But Tarantino isn’t interested in who Sharon Tate was, anyway. All he cares about is what she represents: a sex symbol, a woman cut down in her prime.

Tarantino isn’t interested in Tate because he’s not interested in the “new Hollywood” she represents, either. This film is made by a man who’s favorite thing to do is namecheck Charles Bronson, and his love for men like Bronson is clear throughout the film. It speaks volumes that Pitt’s Booth is the character with the most screen time, despite being nominally second banana to DiCaprio’s famous Dalton. Dalton is the fake, overly-emotional, nervous wreck of an actor who audiences are supposed to look down on; Booth is the real cowboy. It’s Booth who gets to take a trip out to the Manson ranch and Booth who senses the danger while his boss is at work. It’s Booth who has the sex appeal and swagger, and yet he also flashes his moral center when he chooses not to sleep with a young and nubile girl because she’s underage. All this despite hints that Booth previously murdered his wife and got away with it.

Tarantino is obviously nostalgic for the past, when everyone in Hollywood partied together and cowboys were real. But while there may not be many cowboys in Beverly Hills anymore, in a lot of ways, Hollywood hasn’t changed much. DiCaprio’s Dalton sneers at the lucrative new “spaghetti western” genre, echoing the actor’s own pretentious sneering at branded franchises in articles that proclaim him “the last movie star.” Pitt’s coiled snake of a character is dogged by claims that women in the industry won’t work with him because he killed his wife, an uncomfortable plotline when you recall that his divorce from Angelina Jolie began with allegations of child abuse (no charges were ever brought.)

Tarantino’s casting choices also betray the confidence — and convenient memory loss — of a privileged white man. Tossed in among the insane parade of A-list names sits Maya Hawke, daughter of Tarantino’s muse from his first decade of work, Uma Thurman. Hawke is only a year or so younger than her mother was when Tarantino cast Thurman in “Pulp Fiction.” In the end, Hollywood hasn’t changed much at all, if the daughter of the woman who accused Tarantino of nearly killing her on set is fighting for the chance to work with him. Tarantino throws a multitude of movie references in the film, but he apparently missed one — Matthew McConaughey’s famous line from “Dazed and Confused:” “I get older, they stay the same age.”

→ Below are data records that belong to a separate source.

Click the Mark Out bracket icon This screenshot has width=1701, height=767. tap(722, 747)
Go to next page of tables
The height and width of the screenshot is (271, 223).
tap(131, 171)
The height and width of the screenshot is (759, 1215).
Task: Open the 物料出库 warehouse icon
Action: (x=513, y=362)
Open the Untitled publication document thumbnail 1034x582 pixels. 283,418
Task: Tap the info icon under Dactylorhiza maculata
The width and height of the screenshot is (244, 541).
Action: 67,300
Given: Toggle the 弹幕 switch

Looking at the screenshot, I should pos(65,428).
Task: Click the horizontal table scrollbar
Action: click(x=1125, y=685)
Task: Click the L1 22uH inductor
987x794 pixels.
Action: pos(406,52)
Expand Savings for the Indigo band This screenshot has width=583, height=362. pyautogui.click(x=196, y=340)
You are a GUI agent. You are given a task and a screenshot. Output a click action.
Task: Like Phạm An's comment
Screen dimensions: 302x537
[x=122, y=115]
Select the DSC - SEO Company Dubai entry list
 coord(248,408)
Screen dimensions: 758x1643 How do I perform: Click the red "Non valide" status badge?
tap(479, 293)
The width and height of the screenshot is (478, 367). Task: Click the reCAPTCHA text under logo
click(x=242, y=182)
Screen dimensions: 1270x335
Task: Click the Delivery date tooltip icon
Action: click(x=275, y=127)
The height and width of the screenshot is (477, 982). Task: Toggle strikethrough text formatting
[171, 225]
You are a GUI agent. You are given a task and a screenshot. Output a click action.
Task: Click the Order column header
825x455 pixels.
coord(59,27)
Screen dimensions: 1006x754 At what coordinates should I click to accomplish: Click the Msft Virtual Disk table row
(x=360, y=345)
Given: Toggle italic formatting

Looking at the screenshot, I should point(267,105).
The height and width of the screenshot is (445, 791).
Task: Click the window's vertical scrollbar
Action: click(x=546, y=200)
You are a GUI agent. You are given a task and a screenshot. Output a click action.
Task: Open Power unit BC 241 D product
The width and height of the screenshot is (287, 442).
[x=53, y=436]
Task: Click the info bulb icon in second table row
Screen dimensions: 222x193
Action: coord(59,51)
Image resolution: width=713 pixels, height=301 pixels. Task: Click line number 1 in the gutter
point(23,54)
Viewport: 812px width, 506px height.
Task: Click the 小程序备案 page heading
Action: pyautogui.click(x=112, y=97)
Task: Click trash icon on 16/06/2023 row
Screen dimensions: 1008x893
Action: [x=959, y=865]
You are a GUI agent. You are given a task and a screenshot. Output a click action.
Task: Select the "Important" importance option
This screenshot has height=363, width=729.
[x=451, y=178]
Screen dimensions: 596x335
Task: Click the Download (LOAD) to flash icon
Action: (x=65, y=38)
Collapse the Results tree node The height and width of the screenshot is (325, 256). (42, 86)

Which brings me to the film’s finale, which Sony marketing has worked hard to keep under wraps. I’m not sure how anyone who has seen either Tarantino’s “Inglourious Basterds” or “Django Unchained” (both of which are loudly referenced in this film) couldn’t put two and two together. But at least those revenge fantasies allowed the victims of injustice to have the last word. Here, Tate and her crowd are denied any sort of agency or awareness. Instead, they party on while the old white cowboys of the era do the dirty work, old Hollywood saving the new. Apparently in Tarantino’s dreams, they still do.